Beginning with the line containing "The image size is (1392, 847).", give every line again exactly as it is, ending with the last line of the entries.

* **PROVIDED INFORMATION**
::::

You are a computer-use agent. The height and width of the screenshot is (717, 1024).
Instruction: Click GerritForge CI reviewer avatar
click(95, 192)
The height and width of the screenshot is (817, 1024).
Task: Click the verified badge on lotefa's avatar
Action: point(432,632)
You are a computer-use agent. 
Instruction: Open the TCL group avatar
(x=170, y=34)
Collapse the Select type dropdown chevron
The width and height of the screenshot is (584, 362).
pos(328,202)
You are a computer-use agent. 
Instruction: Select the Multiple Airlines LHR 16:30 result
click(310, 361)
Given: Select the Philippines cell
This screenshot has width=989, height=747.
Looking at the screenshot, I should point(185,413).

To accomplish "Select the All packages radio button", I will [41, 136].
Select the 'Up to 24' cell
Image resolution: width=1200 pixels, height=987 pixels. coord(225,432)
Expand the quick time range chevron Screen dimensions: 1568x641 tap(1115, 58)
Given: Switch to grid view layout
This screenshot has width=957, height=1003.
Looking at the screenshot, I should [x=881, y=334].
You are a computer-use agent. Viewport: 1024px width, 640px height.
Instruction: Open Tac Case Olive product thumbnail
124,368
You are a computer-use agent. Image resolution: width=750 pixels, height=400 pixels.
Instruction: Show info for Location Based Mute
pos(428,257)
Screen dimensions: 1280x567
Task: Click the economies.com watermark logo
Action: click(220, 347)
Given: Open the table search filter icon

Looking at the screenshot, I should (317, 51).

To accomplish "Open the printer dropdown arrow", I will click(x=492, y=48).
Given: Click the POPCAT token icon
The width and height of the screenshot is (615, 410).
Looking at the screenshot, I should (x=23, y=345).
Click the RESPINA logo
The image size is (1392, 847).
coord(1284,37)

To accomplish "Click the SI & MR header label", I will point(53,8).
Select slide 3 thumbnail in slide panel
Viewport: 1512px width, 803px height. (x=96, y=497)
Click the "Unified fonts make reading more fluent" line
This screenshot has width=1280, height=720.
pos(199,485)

::::

* **PROBLEM SOLUTION**
The image size is (1392, 847).
coord(1284,37)

To accomplish "Click the SI & MR header label", I will point(53,8).
Select slide 3 thumbnail in slide panel
Viewport: 1512px width, 803px height. (x=96, y=497)
Click the "Unified fonts make reading more fluent" line
This screenshot has width=1280, height=720.
pos(199,485)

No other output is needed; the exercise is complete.